Incremental Rotary Encoder
An incremental encoder is a type of rotary encoder that generates a series of electrical pulses as the encoder shaft is rotated. These pulses are used to measure the rotational position, speed, and direction of the shaft.
This particular board is the Adafruit I2C Stemma QT Rotary Encoder with a SeeSaw protocol microcontroller and NeoPixel LED.
Adafruit seesaw is a near-universal converter framework which allows you to add and extend hardware support to any I2C-capable microcontroller or microcomputer. Instead of getting separate I2C GPIO expanders, ADCs, PWM drivers, etc, seesaw can be configured to give a wide range of capabilities.
Hardware Details
This board uses the Qwiic connector, so we will need to use a Qwiic to Grove lead.. These can be bought directly or made to the circuit diagram below.
Example Code
Navigate to >>Scratchpad>>Grove>>Gadgets>>AdaFruit SeeSaw>>Encoder>>AdafruitSeesawEncoder.vi
This VI uses the Adafruit Enocder Breakout Board, this board has a small microcontroller running SeeSaw firmware. This gives a lot of functionality through I2C register setting and reading. Select the port for the connected Pico and the Grove connector that the board is plugged into.
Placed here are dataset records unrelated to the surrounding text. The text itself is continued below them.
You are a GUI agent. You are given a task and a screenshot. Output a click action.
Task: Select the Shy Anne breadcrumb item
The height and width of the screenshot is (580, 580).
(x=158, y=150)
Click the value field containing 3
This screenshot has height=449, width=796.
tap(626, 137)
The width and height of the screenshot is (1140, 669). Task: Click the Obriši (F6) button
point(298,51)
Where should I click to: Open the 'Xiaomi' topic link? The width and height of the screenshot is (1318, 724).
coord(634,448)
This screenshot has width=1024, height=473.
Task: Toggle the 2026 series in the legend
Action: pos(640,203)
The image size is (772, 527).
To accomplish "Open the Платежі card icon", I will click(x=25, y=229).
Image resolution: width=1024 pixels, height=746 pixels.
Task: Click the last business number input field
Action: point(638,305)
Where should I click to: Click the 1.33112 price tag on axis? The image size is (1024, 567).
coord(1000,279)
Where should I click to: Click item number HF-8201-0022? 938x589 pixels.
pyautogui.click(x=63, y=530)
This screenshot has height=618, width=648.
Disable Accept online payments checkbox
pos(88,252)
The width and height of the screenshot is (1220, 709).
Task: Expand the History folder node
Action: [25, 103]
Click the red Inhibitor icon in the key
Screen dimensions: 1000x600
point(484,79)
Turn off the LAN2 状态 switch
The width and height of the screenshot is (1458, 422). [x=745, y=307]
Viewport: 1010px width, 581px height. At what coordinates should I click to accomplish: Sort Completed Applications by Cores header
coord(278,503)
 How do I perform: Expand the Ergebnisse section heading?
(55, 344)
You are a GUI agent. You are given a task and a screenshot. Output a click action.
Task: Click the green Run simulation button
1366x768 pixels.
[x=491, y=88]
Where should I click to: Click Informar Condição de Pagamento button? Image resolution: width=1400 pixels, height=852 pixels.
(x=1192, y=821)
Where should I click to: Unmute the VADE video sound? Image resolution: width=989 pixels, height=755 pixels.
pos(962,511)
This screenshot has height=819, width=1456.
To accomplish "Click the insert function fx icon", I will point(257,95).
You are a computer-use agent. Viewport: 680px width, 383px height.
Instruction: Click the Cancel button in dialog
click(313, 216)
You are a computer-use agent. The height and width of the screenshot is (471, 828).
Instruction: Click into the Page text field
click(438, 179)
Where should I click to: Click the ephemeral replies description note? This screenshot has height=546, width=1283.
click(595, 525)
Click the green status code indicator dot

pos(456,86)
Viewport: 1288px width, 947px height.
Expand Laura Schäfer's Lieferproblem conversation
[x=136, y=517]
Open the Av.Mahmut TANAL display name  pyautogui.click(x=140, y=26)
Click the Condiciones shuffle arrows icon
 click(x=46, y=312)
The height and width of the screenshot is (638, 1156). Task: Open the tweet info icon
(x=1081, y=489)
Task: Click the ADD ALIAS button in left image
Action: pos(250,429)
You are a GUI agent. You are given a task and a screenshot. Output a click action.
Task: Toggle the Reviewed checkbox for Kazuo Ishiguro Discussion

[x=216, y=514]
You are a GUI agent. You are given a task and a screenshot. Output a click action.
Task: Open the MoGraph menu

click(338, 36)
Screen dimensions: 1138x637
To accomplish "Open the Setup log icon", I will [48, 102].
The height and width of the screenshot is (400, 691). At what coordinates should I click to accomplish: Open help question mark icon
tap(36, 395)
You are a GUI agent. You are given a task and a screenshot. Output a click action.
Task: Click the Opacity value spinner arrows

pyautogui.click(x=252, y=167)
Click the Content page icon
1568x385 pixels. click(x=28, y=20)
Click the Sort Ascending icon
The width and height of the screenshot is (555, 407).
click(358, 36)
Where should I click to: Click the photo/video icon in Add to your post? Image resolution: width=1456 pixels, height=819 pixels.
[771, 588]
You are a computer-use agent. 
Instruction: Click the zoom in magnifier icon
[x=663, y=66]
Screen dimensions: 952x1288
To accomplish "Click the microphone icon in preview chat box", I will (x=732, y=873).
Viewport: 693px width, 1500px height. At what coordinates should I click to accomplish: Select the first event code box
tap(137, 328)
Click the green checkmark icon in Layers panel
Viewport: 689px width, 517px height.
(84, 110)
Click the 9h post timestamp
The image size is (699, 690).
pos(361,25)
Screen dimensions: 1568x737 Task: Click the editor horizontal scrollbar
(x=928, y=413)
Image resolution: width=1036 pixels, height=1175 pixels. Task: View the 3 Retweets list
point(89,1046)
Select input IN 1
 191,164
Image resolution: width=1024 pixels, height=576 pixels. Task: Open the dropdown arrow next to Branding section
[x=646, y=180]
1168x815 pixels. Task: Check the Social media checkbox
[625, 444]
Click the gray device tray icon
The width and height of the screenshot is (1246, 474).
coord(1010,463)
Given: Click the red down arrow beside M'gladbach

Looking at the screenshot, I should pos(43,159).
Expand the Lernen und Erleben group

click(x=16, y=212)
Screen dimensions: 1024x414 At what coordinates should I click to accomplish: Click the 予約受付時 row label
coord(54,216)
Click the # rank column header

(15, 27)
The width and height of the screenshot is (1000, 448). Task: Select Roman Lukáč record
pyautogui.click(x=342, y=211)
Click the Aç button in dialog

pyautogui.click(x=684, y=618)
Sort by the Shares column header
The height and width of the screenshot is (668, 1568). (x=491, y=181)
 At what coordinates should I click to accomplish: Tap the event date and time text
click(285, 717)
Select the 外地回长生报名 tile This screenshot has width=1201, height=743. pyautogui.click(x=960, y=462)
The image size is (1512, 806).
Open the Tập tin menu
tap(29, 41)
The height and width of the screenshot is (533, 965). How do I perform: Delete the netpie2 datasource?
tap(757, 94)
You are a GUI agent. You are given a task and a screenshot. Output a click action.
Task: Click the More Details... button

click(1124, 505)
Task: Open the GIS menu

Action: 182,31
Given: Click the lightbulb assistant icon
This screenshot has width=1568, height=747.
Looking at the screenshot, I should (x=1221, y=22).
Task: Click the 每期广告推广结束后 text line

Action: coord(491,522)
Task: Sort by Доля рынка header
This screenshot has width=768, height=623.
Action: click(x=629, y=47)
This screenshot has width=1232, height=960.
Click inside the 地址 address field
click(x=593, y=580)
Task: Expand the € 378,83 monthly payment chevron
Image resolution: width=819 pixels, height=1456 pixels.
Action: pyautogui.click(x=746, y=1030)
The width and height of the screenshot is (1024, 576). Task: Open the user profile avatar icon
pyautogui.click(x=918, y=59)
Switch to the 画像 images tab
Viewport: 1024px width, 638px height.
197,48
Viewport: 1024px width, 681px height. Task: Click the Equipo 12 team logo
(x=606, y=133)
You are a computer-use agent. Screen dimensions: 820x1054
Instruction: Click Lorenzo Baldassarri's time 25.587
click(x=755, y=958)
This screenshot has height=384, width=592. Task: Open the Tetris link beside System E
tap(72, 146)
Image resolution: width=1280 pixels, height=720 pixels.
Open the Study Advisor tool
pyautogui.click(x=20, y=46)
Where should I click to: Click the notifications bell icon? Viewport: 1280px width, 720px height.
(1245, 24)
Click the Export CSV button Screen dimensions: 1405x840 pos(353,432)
Press the run arrow.
On the block diagram you can see that the selected Grove connector dictates the GPIO Pins used for communication. This session connection is input into AdaFruit-Seesaw.lvclass:Init. Next we set up GPIOs, Encoder and NeoPixel LED using AdaFruit-Seesaw.lvclass:Init:NeoPixelInit.vi,AdaFruit-Seesaw.lvclass:Init:EncoderInit.vi. We then initialise the NeoPixel Buffer by setting AdaFruit-Seesaw.lvclass:Init:SetNeoPixelBuf.vi,AdaFruit-Seesaw.lvclass:Init:NeoPixelShow.vi. We the loop round the event structure in the timeout checking the GPIO pins for the encoder interupt. If the encoder has changed it will read it. Changing the brightness or Color Box will change the Neopixel LED. If you press the rotary encoder a GPIO pin will change, this is caught in the timeout loop. Pressing Stop will fire the Stop event and exit the loop.